NASA Administrator Statement On The Successful EPOXI Flyby of Comet Hartley 2
WASHINGTON -- The following is a statement from NASA Administrator Charles Bolden on the EPOXI mission's successful flyby of comet Hartley 2:
"NASA extended its pioneering exploration of the solar system today with the successful flyby of comet Hartley 2 by our EPOXI mission. The stunning new images returned of the comet as it zoomed past the spacecraft at a relative speed of more than 27,000 mph are awe inspiring. The images taken and other science collected should help reveal new insights into the origins of our solar system as scientists pore over them in the months and years to come. And they are also yet another example of the incredible dedication, skill, and innovation of the engineers and scientists at NASA, and our partners, who accomplish these incredible technological feats.

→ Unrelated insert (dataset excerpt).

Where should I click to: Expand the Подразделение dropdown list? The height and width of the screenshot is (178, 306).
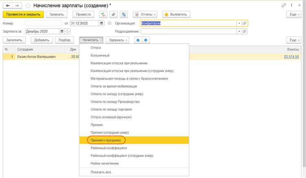click(x=239, y=31)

"This mission represents one of NASA's most successful deep space exploration projects. The encounter with Hartley 2 today adds to the data collected by the mission during Deep Impact's prime mission to comet Tempel 1 in 2005 and the science acquired during the successful EPOCh mission.
"EPOXI is a wonderful example of the strong collection of NASA science missions we have coming up in the next few years that will enable us to visit destinations across the solar system in new and exciting ways, look through new windows out across our vast cosmos, and expand our understanding of our own home planet. Our increased investment in science will continue to yield valuable dividends for the future.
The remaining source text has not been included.